My Child Has A Lisp, What Can I Do To Help?

  • Focus on what your child says, not just how they say it.

  • Model the correct sound naturally. If they say "I want to wear the red 'thock'," you can say, "You want the red sock. Let's put on your sock.". Don't worry if they can't say it back or copy you in the right way yet.

I'm An Adult Who Has A Lisp. Is It Too Late For Me To Change It?

Lisps are not only a childhood issue. Some adults still have a lisp if it wasn't addressed earlier. The good news: it's never too late to fix it.

With regular practice and guidance from a speech therapist, many highly motivated teenagers and adults have successfully corrected their lisps.

When to Seek Help

You may want to book an assessment with a speech therapist if:

  • Your child has a lateral lisp at any age
  • Your child has an interdental lisp after age 5
  • The lisp affects your child's speech clarity, confidence, or social participation
  • You're unsure whether it's part of typical development

Early support can prevent the lisp from becoming a long-term habit and help your child feel more confident in speaking.

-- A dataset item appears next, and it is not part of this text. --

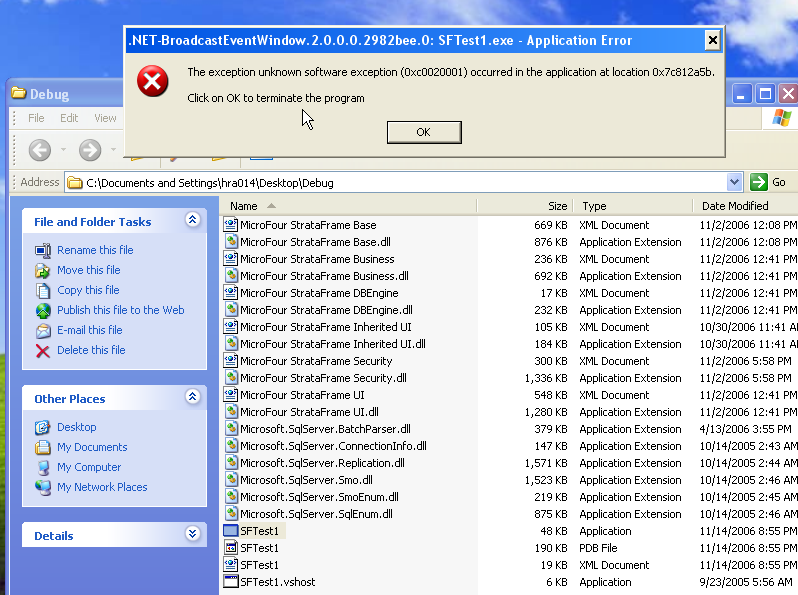Click OK in the Application Error dialog

(x=423, y=132)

Take our free Communication Milestones Quiz to help you understand your child's overall communication development and identify any areas that might benefit from additional support.

Summary

A lisp may be just one small part of your child's unique voice, but if it's affecting clarity or confidence, speech therapy can help. With the right guidance, children (and adults) can learn to produce clear sounds.